→ **Required work**:
Can you copy out the entries from the line containing "Given: Open the emoji picker smiley icon" through the line containing "At what coordinates", renaming "emoji picker" to "emoji panel" with everything else unchanged and the pictures left out?

→ **Recorded data**:
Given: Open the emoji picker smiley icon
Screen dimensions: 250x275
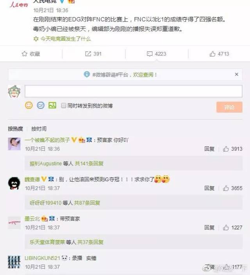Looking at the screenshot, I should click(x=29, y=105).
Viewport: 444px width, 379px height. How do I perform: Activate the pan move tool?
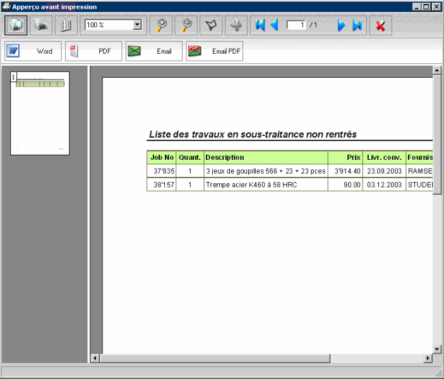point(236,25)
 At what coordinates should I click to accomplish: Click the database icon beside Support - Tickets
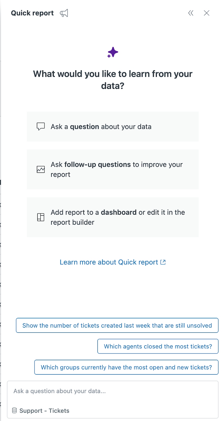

---

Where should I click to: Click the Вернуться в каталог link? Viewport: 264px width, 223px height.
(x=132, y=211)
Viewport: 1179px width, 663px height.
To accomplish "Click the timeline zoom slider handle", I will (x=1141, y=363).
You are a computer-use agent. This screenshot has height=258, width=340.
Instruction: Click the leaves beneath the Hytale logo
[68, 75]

...

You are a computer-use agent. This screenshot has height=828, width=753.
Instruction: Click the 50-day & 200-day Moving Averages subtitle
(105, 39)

→ **Written reply**:
Given: Open the emoji panel smiley icon
Screen dimensions: 250x275
Looking at the screenshot, I should click(x=29, y=105).
Viewport: 444px width, 379px height. How do I perform: Activate the pan move tool?
point(236,25)
 At what coordinates should I click to accomplish: Click the database icon beside Support - Tickets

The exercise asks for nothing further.